- **Exercise**:
Using the data below, copy out all lines with the word "screenshot".

- **Supplied material**:
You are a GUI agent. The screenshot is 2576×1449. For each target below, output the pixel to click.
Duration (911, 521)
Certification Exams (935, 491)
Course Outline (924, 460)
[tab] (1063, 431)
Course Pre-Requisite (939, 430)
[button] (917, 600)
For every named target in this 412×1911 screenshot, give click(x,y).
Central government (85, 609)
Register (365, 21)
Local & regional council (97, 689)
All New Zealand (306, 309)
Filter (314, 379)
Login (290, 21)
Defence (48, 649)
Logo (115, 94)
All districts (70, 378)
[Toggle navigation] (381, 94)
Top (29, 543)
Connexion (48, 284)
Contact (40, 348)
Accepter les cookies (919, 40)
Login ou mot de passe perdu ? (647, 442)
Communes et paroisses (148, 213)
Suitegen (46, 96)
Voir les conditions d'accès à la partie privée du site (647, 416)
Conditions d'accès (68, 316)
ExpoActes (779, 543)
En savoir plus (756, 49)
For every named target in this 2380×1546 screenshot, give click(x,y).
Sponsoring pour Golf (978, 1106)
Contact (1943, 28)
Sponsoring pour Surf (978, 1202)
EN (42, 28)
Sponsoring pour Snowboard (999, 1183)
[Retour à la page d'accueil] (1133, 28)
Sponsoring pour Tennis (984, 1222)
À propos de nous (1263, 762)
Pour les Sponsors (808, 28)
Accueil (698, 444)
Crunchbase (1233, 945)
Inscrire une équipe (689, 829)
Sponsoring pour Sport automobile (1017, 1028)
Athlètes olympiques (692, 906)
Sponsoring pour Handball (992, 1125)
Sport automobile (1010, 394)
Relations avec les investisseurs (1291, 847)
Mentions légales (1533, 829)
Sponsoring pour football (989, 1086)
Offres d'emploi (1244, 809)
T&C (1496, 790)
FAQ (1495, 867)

- **Result for this exercise**:
You are a GUI agent. The screenshot is 2576×1449. For each target below, output the pixel to click.
For every named target in this 412×1911 screenshot, give click(x,y).
For every named target in this 2380×1546 screenshot, give click(x,y).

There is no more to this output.